Corría la vagoneta a una velocidad poco prudente y a los lados no se veía cosa alguna que no fueran el amarillo pálido de la arena y el azul intenso y nítido de un cielo invernal. El sol caía a plomo sobre el paraje y la carretera veíase infinita.
Habíamos salido de El Cairo (Egipto) muy de mañana, a las 07.00; era el 2 de enero de 2018. Fuimos a la estación para tomar el metro, luego el bus —que nos llevó hasta no sé muy bien dónde—, y de ese lugar nos recogieron unas vagonetas Toyota que tomaron la dirección oeste; emprendimos el camino hacia el Sahara, desierto mítico cuyos suelos —que se extienden desde el mar Rojo, incluyendo partes de la costa del mar Mediterráneo, hasta el océano Atlántico— guardan gran parte de la historia de este mundo.
Por todos lados solo era la arena, imponiendo su color monótono como impone el mar su nota imperante en los acantilados. Ni un pájaro, ni un minúsculo rastro de vida vegetal, ni hablar de agua… Solamente eran la caravana de vagonetas y el desierto los protagonistas de ese cuadro deslumbrante y fascinador. Yo iba en el asiento de atrás, apretujado entre mis buenos amigos latinos y sofocado por el viento caliente que penetraba en el coche.
A las 13.00, tras un viaje de por lo menos cinco horas, nos estacionamos y bajamos. Era un poblado con muy pocos habitantes, como esos que se hallan perdidos en medio del altiplano de América. Un viento frío y silbante corría por el desierto.
Había unas cabañas pintorescas muy sencillas en las que unos beduinos nos habían preparado el almuerzo. Entramos. Como en otras ocasiones, tuvimos que tendernos en el piso sobre unas colchonetas coloridas y remendadas. Platiqué con una brasileña, una japonesa, una etíope y finalmente con dos chinos que, después de ya varias semanas de estadía, seguían sin saber en qué parte del mundo estaban exactamente. Todos tratábamos de expresarnos fluidamente en inglés.
Después de haber rezado a Alá, los egipcios sirvieron una sopa bastante sencilla y helada, como un caldo de hielo, y luego un segundo igualmente frío. Era como un ají de fideo boliviano, solo que bañado con algo parecido a la salsa de tomate. Acompañamos el almuerzo con papas fritas y bebimos té hirviendo… Comimos con las manos y luego nos dirigimos nuevamente hacia las vagonetas.
-- -- --
• Problema planteado:
En el relato del viaje al Sahara, ¿qué hacía que quien narra fuera sofocado en el asiento de atrás de la vagoneta? Respóndelo en una o dos oraciones.

• Filas de datos:
-- -- --
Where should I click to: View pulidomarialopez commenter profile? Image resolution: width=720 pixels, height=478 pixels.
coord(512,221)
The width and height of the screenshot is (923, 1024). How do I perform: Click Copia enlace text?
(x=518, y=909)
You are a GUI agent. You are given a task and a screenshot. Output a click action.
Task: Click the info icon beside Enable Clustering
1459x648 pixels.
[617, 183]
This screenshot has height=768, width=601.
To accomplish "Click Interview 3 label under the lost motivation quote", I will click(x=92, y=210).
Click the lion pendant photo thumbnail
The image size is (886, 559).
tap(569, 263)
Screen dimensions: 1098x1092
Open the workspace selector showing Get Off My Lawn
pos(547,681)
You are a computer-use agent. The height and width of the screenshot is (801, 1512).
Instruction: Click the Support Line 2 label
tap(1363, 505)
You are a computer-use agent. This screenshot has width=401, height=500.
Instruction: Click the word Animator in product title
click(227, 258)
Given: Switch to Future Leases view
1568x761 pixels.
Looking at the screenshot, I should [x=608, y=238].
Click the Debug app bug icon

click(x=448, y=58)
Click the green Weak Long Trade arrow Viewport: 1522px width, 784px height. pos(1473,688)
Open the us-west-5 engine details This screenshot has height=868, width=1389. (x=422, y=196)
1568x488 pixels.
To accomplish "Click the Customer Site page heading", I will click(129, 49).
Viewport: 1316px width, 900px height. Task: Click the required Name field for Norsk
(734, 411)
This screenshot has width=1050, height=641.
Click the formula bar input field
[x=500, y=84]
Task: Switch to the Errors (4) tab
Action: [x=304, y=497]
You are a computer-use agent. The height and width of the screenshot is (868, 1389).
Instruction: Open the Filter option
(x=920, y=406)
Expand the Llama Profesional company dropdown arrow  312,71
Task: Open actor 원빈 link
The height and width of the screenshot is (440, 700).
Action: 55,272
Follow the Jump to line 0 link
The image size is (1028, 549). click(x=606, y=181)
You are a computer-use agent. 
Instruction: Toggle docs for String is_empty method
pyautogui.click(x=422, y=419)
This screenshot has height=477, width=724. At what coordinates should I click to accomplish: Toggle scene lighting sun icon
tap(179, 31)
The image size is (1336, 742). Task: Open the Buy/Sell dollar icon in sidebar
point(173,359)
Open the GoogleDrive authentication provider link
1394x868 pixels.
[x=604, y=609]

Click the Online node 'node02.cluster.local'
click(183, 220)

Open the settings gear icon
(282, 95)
-- -- --
• Respuesta:
Iba sofocado por el viento caliente que entraba en el coche, mientras viajaba apretujado entre sus amigos latinos.